Science is the systematic study of the structure and behavior of the physical, social, and natural worlds through observation and experimentation. It’s key to innovation, global competitiveness, and human advancement. It’s important that the world continues to advance the field of science, whether it’s finding new cures for cancer and other diseases or identifying and exploring new galaxies.

The Importance of Learning Science

The Value of Learning Science

Beyond the potential scientific breakthroughs, there are individual benefits to learning science, such as developing our ability to ask questions, collect information, organize and test our ideas, solve problems, and apply what we learn. Even more, science offers a powerful platform for building confidence, developing communication skills, and making sense of the world around us—a world that is increasingly shaped by science and technology.*

Science also involves a lot of communication with other people and develops patience and perseverance in children. Finding answers to their countless “why” questions pushes children to research and form their own opinions instead of taking others’ for granted. While it’s easy to go along with another child’s answer or pull out a smartphone and do a quick internet search to know why the leaves fall from the trees, a healthy dose of skepticism can take children farther as they explore the world around them and tackle some of its challenging questions.†

Teaching Strategies for Educators

There is an increasing need for scientists, engineers, and innovators. America’s future depends on the nation’s educators to use hands-on and minds-on activities to make science interesting, engaging, and inspiring. However, a career in education, especially science education, can be challenging. Judith Fraivillig, associate professor at Rider University, says kids tend to make up their minds about whether they like or dislike math and science by the fourth grade.‡

The consensus among students and educators is that science should be fun to learn and teach.
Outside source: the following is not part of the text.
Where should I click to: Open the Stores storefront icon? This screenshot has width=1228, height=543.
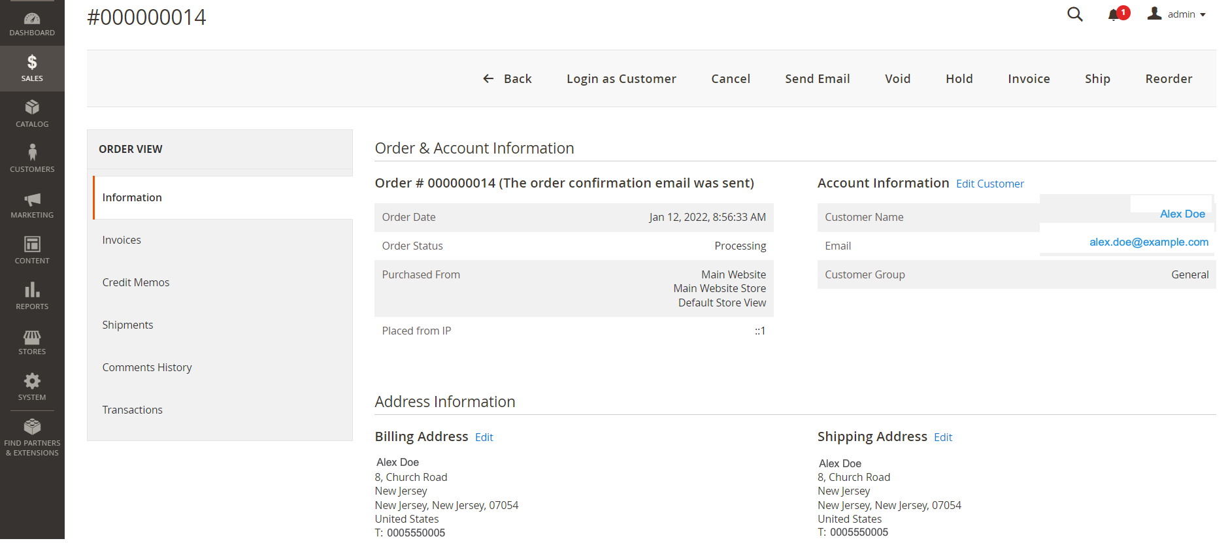pyautogui.click(x=32, y=337)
“Engaging students in science content requires educators to help students see themselves as scientists and engineers instead of passively observing other people doing the work of science,” said Melyssa Ferro, a science teacher, Walden University graduate, and Idaho’s 2016 State Teacher of the Year. “It is about creating opportunities for them to see science in application instead of just reading about it in a textbook.” Complex textbooks are important to have, but if young learners can’t grasp the information and educators aren’t effectively teaching the content then it limits students’ chances for success.
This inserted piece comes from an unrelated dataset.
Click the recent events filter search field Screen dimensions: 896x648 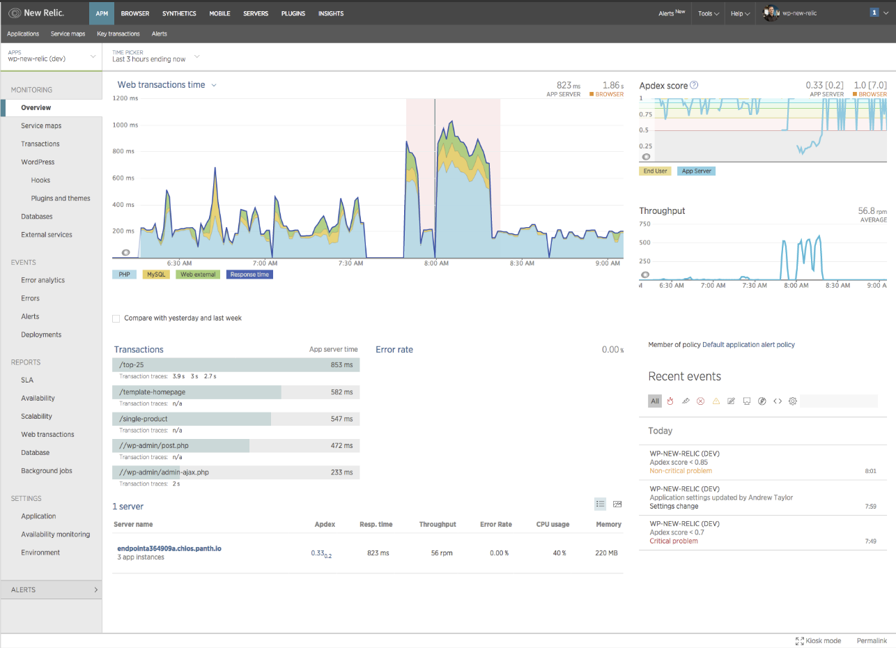pos(838,401)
When asked about the role teachers should play, Melyssa Ferro replied that “In this day of instant and global information access, it has become increasingly important for science educators to help students develop science process skills instead of focusing solely on the memorization of a body of facts. Science should be a verb instead of a noun.” Some of the teaching strategies educators are using to promote science include problem-based learning, incorporating educational technology into the lesson, and project-based learning.